Stored items:
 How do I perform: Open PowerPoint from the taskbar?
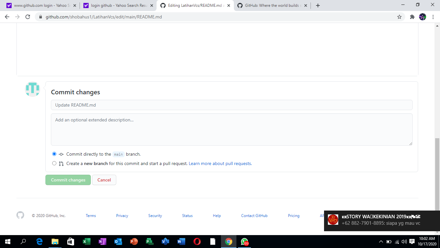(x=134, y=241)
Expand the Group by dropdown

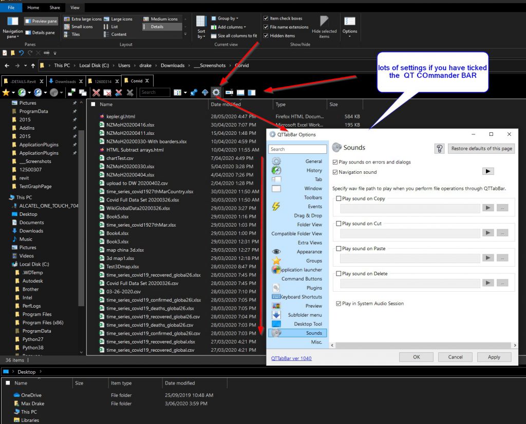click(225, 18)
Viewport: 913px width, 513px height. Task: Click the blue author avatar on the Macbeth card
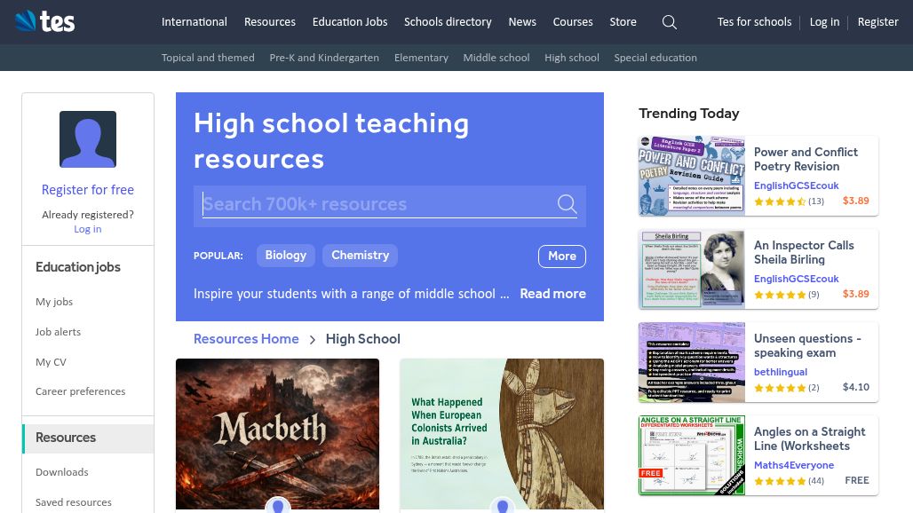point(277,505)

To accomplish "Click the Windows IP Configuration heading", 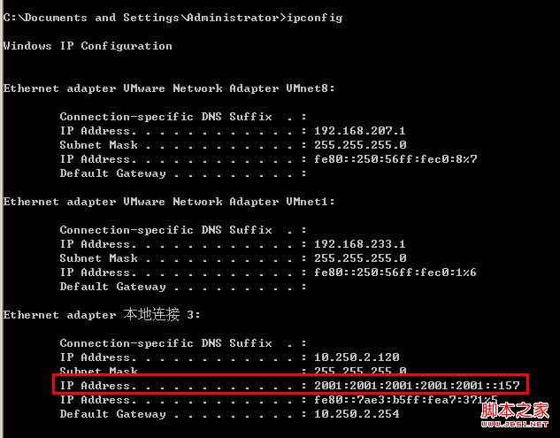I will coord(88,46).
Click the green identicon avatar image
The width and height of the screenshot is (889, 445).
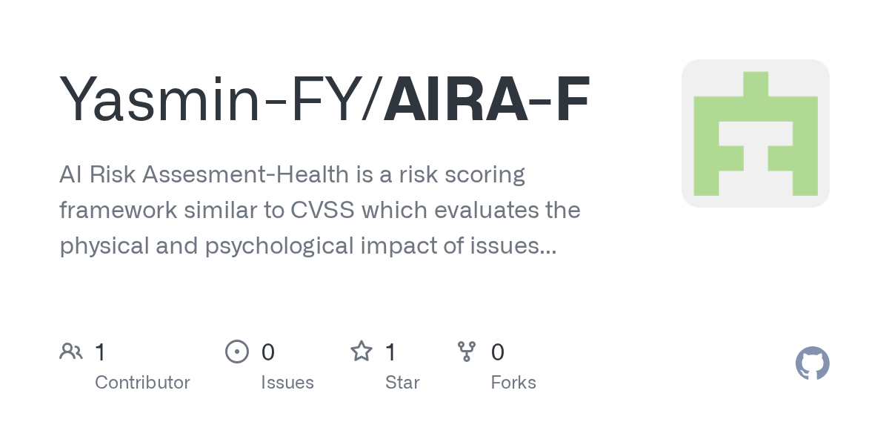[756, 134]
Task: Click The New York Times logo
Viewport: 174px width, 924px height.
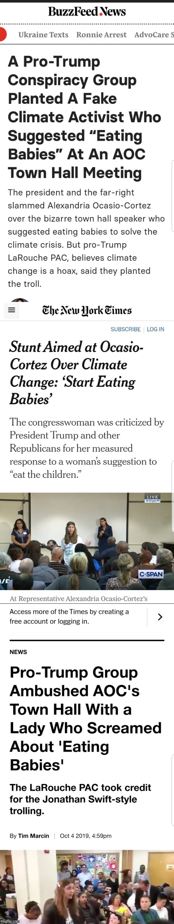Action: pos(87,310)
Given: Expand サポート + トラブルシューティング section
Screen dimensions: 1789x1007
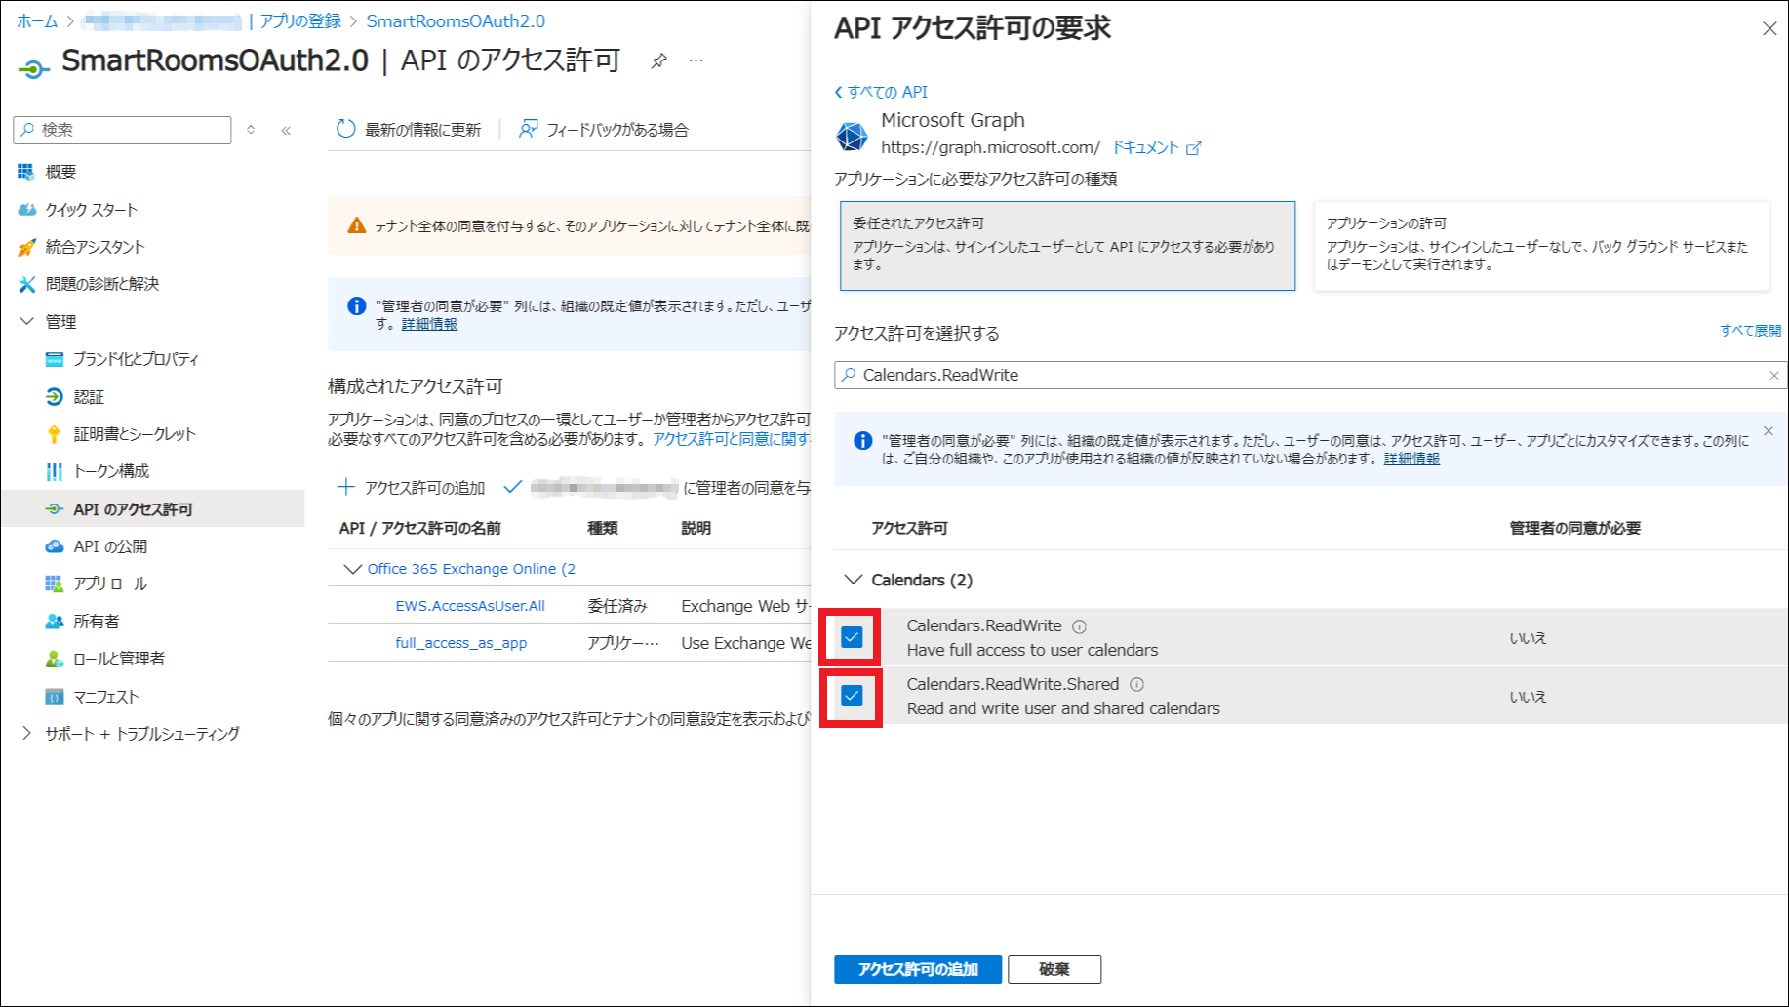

(WHAT THE TASK REQUIRES) The copy should begin at the line containing "Viewport: 174px width, 924px height." and end at the last line of the data above; please restate those lines word for word without the pictures.

(RESPONSE BELOW)
Viewport: 174px width, 924px height.
Action: pos(87,310)
Given: Expand サポート + トラブルシューティング section
Screen dimensions: 1789x1007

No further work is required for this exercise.